# Back-up guns



## Remington 7400 (Dec 14, 2005)

How many of you guys carry back up when you are out hunting coyotes and bobcat? I'm talking in the form of a pistol such as a .357, .44 or heavy caliber semi auto such as the .45 ACP or 10mm.

I have always carried back up while hunting coyote and bobcat. I hunt wooded and over grown areas where it is very likely that coyotes will circle behind you and come in on odd angles. We have also had a few problems with coyotes showing aggression towards humans in the past few years. I have been carrying either a .357 or a .45 on every hunt. Does this make me paranoid, or do you guys do the same?


----------



## SDHandgunner (Jun 22, 2004)

Well I must be a little paranoid also.

I generally carry either a 4" S&W Model 19 .357 Magnum with 140gr. CCI Lawman JHP's or a Glock Model 21 .45 ACP with 200gr. CCI Blazer JHP's in a shoulder holster when hunting. At the very least I usually have a 5 1/2" Stainless-Steel Bull Barrel Ruger MKII with me.

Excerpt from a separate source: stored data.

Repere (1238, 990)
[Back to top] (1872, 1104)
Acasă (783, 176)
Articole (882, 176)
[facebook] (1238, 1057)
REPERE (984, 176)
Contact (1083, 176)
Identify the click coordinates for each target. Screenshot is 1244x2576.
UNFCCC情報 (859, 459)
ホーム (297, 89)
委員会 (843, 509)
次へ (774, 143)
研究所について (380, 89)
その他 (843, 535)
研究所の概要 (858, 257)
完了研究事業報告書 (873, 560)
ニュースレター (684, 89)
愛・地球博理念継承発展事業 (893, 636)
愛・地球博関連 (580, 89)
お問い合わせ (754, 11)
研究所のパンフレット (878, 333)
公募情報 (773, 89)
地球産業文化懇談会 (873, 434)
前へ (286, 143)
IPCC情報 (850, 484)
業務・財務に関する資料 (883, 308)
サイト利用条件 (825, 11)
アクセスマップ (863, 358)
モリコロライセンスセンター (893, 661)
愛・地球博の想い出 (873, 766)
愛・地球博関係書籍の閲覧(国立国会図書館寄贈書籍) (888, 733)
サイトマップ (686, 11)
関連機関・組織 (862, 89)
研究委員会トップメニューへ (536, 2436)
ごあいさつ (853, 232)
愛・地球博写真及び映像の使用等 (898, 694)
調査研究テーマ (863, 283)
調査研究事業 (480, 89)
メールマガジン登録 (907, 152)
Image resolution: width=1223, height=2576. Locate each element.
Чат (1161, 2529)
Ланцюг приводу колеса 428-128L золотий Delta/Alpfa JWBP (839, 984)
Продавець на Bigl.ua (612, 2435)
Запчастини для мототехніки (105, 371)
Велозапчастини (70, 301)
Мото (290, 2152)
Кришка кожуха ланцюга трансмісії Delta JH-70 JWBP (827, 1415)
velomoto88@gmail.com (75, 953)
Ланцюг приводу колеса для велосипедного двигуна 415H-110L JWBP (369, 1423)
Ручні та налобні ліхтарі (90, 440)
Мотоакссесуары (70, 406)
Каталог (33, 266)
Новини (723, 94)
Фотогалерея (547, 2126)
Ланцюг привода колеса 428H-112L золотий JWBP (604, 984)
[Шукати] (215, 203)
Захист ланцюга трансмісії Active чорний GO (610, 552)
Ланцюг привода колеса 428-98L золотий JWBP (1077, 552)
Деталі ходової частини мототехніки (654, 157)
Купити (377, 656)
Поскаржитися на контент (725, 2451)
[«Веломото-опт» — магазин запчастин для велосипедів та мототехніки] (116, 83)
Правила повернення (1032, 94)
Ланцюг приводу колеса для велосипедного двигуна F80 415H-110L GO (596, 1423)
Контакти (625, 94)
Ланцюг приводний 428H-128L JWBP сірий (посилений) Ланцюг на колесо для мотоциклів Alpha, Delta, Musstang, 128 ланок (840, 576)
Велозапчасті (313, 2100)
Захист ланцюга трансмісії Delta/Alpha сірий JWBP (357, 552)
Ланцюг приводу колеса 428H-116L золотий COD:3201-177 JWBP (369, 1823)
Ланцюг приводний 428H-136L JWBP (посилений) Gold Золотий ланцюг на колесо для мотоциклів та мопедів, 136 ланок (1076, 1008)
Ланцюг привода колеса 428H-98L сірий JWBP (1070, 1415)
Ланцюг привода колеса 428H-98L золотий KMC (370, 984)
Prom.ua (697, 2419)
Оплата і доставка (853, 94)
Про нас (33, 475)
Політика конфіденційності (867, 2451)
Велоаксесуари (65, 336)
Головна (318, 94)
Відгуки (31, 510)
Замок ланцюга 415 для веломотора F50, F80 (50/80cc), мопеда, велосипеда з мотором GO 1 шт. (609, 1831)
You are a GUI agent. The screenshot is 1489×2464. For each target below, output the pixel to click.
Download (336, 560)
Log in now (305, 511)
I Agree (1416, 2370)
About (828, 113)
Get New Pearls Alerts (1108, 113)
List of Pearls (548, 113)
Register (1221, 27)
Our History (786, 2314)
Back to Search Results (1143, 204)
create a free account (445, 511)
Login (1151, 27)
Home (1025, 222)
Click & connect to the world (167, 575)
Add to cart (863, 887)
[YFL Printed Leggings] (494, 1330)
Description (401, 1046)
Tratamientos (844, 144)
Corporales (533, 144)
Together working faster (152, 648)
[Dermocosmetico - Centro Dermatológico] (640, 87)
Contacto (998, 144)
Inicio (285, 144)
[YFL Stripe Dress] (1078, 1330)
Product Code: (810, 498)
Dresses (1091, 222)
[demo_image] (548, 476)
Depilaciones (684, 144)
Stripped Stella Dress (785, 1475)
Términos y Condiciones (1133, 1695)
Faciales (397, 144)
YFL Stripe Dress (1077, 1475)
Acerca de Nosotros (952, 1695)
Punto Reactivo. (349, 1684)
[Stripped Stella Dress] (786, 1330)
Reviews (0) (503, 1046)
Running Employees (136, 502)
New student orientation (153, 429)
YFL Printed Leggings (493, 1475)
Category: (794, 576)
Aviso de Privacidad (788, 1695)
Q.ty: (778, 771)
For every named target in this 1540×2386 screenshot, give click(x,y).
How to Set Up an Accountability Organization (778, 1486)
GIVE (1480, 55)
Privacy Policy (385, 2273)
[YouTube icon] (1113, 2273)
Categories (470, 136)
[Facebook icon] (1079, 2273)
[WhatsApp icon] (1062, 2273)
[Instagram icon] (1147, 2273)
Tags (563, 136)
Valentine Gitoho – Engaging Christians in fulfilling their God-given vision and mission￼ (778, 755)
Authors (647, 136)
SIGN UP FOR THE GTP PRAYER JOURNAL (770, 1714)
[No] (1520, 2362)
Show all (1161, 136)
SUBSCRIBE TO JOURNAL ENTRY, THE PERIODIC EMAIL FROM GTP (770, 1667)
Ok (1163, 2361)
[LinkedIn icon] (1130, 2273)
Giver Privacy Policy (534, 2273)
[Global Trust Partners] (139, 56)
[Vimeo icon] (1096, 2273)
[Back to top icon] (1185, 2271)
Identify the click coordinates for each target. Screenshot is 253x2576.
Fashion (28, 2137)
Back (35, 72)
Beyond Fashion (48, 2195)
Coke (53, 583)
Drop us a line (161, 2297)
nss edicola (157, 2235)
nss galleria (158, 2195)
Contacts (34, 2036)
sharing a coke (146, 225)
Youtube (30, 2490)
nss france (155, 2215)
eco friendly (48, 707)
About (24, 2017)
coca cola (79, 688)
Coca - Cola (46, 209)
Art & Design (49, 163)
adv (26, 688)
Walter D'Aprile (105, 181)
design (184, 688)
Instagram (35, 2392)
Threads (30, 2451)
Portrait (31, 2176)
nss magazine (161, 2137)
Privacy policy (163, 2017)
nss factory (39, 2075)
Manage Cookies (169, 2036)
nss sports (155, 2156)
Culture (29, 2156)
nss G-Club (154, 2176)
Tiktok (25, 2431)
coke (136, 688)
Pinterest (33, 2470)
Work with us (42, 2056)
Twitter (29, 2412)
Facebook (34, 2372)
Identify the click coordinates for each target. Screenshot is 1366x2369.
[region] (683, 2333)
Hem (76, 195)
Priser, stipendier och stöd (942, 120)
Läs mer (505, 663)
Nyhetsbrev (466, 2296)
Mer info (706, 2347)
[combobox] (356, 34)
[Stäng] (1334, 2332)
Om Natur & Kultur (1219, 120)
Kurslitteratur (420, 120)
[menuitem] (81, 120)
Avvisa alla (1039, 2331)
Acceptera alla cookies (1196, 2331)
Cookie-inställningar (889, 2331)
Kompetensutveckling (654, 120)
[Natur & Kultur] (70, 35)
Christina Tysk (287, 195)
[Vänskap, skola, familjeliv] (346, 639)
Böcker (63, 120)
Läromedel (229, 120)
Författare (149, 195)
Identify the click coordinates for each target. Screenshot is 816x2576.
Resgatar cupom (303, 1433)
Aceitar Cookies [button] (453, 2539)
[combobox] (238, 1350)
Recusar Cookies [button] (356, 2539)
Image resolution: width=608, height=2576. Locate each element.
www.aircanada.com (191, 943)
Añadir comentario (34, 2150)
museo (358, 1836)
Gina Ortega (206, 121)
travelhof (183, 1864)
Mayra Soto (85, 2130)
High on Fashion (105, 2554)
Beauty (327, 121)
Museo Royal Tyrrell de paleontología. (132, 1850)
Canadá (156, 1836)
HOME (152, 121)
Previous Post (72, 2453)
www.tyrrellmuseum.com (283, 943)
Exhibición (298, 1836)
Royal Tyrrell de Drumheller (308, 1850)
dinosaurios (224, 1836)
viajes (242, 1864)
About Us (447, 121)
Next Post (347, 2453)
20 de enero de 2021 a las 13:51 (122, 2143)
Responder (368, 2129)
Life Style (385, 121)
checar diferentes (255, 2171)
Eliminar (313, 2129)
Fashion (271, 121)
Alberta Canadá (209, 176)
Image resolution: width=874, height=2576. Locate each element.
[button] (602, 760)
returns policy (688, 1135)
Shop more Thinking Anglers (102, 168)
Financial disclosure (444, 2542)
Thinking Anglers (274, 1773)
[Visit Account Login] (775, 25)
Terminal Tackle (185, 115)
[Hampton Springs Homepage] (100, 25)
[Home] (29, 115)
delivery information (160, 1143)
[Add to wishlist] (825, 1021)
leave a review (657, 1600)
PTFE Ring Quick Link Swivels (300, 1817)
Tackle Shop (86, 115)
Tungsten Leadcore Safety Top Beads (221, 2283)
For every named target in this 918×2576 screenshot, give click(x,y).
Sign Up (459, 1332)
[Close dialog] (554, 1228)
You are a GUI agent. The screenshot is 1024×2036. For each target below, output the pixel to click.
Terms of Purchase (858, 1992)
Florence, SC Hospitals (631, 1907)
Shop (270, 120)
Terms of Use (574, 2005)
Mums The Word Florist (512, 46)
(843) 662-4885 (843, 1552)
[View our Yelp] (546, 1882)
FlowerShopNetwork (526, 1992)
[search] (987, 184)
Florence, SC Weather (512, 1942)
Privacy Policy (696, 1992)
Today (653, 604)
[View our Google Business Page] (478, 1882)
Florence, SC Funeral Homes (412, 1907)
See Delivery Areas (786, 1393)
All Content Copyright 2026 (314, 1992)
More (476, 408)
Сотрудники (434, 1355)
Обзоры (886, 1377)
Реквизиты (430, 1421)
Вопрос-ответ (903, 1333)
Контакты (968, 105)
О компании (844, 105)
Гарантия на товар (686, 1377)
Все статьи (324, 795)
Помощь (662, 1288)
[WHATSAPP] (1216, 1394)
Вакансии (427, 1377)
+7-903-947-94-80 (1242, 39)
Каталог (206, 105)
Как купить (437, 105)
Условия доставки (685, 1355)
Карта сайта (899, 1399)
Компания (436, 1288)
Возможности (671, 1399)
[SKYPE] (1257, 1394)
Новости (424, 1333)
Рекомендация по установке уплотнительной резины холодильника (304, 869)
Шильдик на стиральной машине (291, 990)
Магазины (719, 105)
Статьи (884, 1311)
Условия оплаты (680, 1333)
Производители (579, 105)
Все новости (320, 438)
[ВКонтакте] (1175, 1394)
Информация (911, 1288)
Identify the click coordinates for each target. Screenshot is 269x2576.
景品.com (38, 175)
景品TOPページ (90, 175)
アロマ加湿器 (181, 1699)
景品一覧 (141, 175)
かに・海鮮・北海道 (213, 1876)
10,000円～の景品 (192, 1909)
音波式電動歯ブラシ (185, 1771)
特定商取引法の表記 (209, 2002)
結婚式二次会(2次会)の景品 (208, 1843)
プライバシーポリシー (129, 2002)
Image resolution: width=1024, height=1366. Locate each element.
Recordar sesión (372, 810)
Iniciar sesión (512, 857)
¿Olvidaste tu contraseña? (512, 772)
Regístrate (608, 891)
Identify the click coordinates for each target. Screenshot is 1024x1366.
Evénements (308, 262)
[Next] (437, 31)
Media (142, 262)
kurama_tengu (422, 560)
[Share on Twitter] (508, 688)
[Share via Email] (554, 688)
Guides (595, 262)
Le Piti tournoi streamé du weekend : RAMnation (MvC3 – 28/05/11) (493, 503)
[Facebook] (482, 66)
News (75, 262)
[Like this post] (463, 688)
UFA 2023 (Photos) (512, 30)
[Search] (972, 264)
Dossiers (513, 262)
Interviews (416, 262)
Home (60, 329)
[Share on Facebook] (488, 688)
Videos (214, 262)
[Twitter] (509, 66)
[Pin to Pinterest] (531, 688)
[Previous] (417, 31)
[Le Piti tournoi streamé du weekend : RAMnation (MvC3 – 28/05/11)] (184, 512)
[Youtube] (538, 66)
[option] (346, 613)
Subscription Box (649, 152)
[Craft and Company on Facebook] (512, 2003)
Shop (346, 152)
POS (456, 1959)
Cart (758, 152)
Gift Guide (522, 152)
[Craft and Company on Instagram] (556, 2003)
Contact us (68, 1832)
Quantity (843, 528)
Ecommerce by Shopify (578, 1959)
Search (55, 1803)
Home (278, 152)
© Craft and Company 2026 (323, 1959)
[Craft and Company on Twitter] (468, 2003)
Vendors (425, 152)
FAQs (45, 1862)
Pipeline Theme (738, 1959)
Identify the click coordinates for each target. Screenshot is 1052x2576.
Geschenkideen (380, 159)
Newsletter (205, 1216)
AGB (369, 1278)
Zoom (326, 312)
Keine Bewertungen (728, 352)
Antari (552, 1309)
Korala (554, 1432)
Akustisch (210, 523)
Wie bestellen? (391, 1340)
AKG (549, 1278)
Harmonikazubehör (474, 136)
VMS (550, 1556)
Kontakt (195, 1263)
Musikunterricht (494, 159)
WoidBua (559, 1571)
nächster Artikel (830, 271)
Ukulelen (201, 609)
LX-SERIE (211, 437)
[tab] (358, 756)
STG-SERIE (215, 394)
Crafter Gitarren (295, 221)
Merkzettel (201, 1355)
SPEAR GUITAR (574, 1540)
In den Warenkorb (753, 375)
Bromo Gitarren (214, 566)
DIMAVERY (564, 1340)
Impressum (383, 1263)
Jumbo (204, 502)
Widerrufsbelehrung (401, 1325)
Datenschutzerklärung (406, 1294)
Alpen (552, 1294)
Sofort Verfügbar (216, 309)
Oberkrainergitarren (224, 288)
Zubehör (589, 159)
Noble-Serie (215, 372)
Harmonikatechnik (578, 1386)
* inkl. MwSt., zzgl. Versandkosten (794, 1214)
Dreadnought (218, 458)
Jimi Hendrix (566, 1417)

I actually like carrying the Ruger .22 in the event I have to finish off an animal. The .22 LR doesn't mess em up.

Larry


----------



## The Norseman (Jan 8, 2005)

Good morning everyone,

I think it is a good idea to carry another gun as a back up. 
Plus we as Americans have the right to do so.
I usually carry my S&W 629 .44 Mag revolver or S&W 686 .357 Mag revolver.

See you later.


----------



## People (Jan 17, 2005)

I like The Norseman's thinking. That is why I carry a G19. Never shot a coyote with it just a mouse and a wounded deer(do not tell the GNF). Now only if I could afford a 629 I would be happy. I was looking at those Taurus with the 12inch bbl in 44 mag. Maybe after the tax cash comes in.


----------



## Brad.T (Mar 29, 2004)

I carry a Ruger Mark II for the event of having to finish one off without ruining the fur.

I would never worry about being attacked the chances i would say are worse than winning the lottery


----------



## mossy512 (Jan 7, 2006)

Personally I have a Charles Daly 1911A1 .45ACP and a Glock G19 9mm for my wife and am looking at a Taurus .22 or .22wmr revolver the only time I don't carry is when it is illegal. :sniper: :sniper: :sniper:


----------



## bukn77 (Feb 18, 2006)

I carry a Kimber 45 ACP. I have had too many sneak in behind when we're hunting the wooded areas . The pistol is easier to get a quick shot than swinging my AR on its bipod. Gotta love the KIMBER!
:sniper:


----------



## Fallguy (Jan 23, 2004)

I wouldn't think you would need backup for being attacked unless you were hunting bears or cougars. Coyotes aren't going to attack a person. But the idea of having a backup pistol is good in case your rifle malfunctions or in case you get a close shot.


----------



## Remington 7400 (Dec 14, 2005)

I'll agree that you have a better chance of winning the lotter that being attacked by a coyote. But the rabid ones get pretty aggressive, and I've had a few look up at me in the deer stand and growl. That is reason enough for me to carry!


----------



## zogman (Mar 20, 2002)

Ever growl back oke: Or just shout BOO :toofunny:


----------



## Remington 7400 (Dec 14, 2005)

I let my .45 do my growling!

:strapped:


----------



## pennsyltucky (Oct 30, 2005)

my backup gun is the left barel of the big 10 :wink:


----------



## mossy512 (Jan 7, 2006)

Like Remington 7400 I let my main or my back-up do the growling
1911A1 is the any other? :sniper:


----------